Exercise aim
Show every line of the records below that contains the word "perform", treating uppercase and lowercase as different.

Data entries

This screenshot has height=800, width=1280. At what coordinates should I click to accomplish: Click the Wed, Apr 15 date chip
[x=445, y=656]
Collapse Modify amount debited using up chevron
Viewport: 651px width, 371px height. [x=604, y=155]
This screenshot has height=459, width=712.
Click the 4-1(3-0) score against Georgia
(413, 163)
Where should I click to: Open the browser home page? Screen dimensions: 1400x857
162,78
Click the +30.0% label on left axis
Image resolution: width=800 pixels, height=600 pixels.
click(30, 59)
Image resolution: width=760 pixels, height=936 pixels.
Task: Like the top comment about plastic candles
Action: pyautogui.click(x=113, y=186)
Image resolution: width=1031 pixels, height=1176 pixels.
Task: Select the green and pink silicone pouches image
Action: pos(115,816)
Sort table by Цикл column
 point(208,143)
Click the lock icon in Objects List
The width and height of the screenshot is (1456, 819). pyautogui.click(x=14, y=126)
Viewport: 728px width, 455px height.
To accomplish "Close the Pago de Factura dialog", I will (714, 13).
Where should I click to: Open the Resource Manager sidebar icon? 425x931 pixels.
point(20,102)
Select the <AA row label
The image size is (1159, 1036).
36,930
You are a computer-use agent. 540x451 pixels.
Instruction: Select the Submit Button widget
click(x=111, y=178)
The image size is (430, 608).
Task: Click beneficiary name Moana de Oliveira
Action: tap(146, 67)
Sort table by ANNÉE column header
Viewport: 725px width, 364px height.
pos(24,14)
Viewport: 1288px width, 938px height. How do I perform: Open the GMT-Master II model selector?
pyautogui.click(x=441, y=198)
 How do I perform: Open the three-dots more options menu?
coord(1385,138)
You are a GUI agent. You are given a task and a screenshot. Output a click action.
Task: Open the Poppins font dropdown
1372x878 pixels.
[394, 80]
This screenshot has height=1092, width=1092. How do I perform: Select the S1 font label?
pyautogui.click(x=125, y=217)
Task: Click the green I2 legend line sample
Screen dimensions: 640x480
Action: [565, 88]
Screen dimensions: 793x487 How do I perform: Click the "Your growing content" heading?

The result
Viewport: 1288px width, 938px height. How do I perform: Open the GMT-Master II model selector?
 How do I perform: Open the three-dots more options menu?
This screenshot has height=1092, width=1092. How do I perform: Select the S1 font label?
Screen dimensions: 793x487 How do I perform: Click the "Your growing content" heading?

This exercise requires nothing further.